Липой не пахло, клеем, лаком, немного краской, внутри массива дерева тянулась ржавая извилистая нитка, узловатая.
Червь Вильямса, они здесь, они не знают отдыха, настырные непокойные твари.
– Ты действительно надеялся, что она полетит? – спросил я.
– Не знаю… Скорее надеялся, что не полетит. Если бы она полетела…
Уистлер провел ладонью по лицу, словно пытаясь стереть с него невидимую пыль.
– Журавль должен лететь, утка лететь не должна. Но не летят ни утка, ни журавль, анфлайт… Почему?
– Не знаю… Гагара летает. И томагавк.
– Гагара летает, а вот томагавк нет – его бросают. У самого томагавка нет воли к полету, он лишь повинуется внешним усилиям, как и наши корабли, томагавк не самолет, я уже объяснял… Если бы у наших кораблей была воля к полету, но они, увы… А что там делал Дедал? Чем скреплял крылья… смолой и рыбьей кровью… глиной…
Уистлер принялся быстро стучать по лбу указательным пальцем.
– Воском, – напомнил я.
– Воском! – воскликнул Уистлер. – Абсолютно верно! Нужен воск!
Воском и слюной Афины.
– Но Штайнер отключил репликаторы… Я не могу найти воска…
Уистлер стал шагать по лаборатории, пиная ногами бумагу и обломки оборудования.

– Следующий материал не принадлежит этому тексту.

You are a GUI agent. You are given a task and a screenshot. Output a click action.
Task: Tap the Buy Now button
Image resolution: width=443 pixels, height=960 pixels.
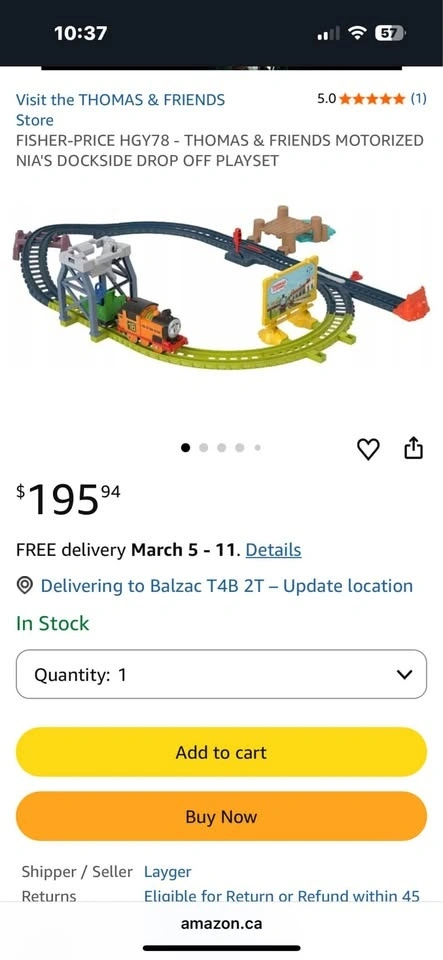pos(221,816)
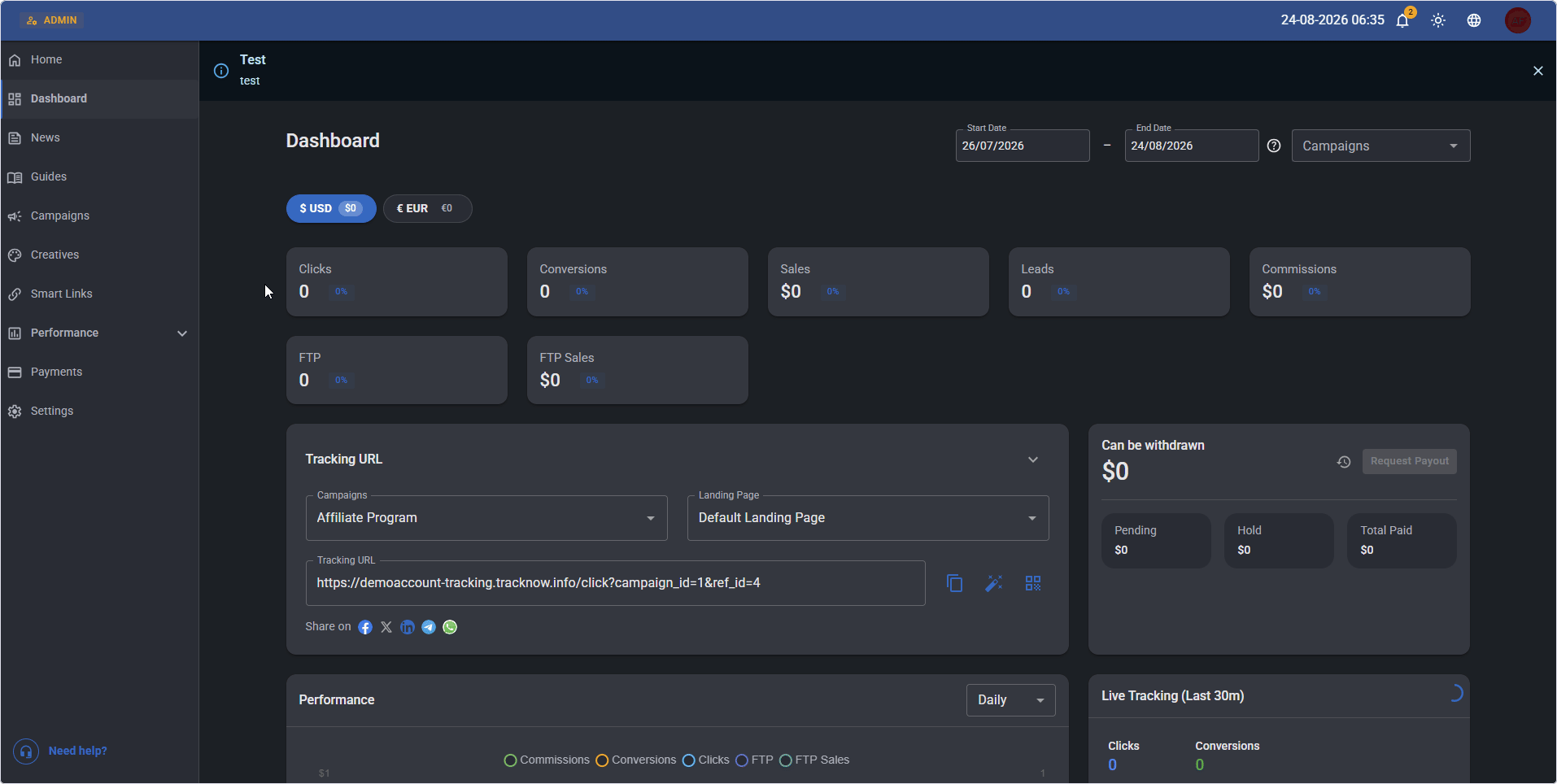
Task: Open the Landing Page dropdown
Action: click(868, 518)
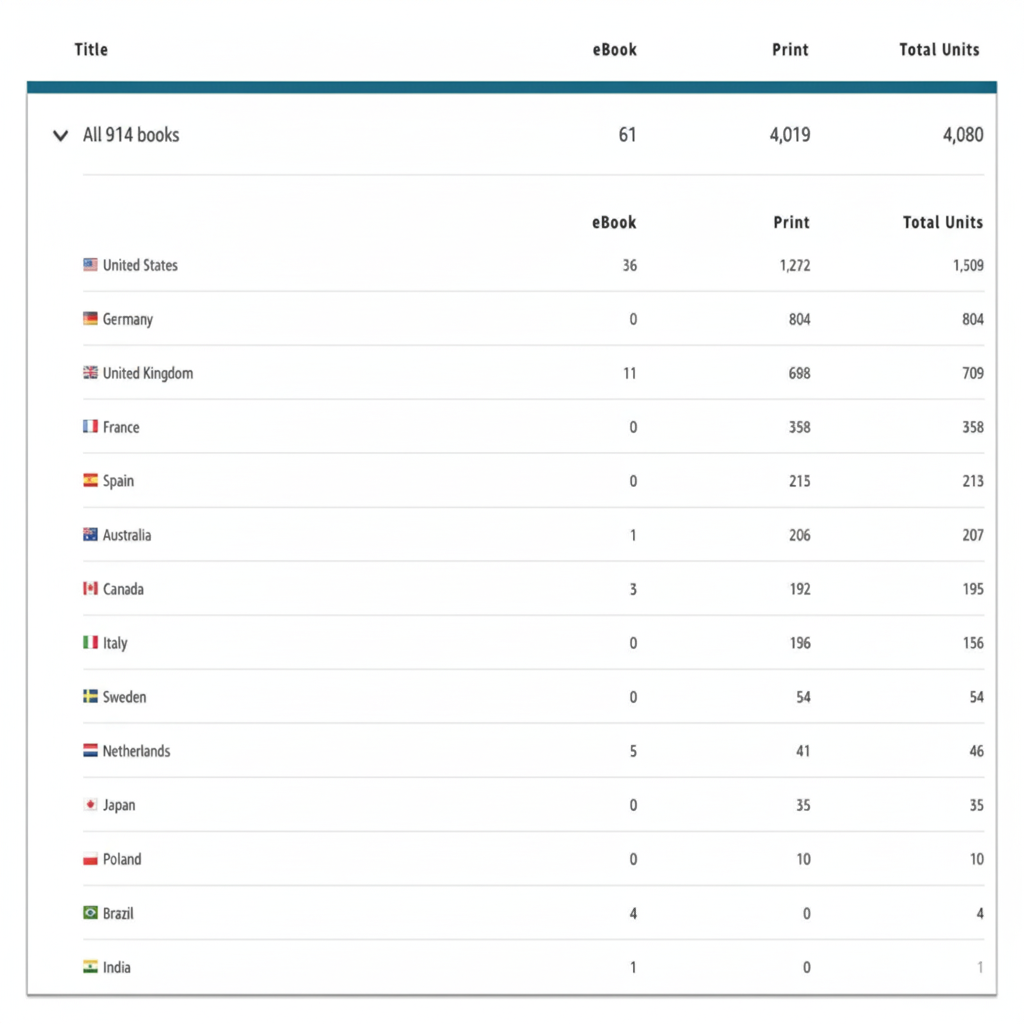Screen dimensions: 1024x1024
Task: Sort by top eBook column header
Action: 614,50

– А нужен именно воск! – повторял Уистлер. – Не стеарин, не парафин, воск! Пчелиный! Где я возьму здесь пчел, Ян?! Здесь они не водятся… В сущности, воск – это набор определенных липидов… Нет, без репликатора я провожусь с этим полгода, не меньше…
Уистлер был расстроен. Он взял прибор, похожий на небольшой круглый аквариум, и уронил на пол. Колба не разбилась, но потрескалась, Уистлер попытался раздавить ее ногой, но колба выдержала.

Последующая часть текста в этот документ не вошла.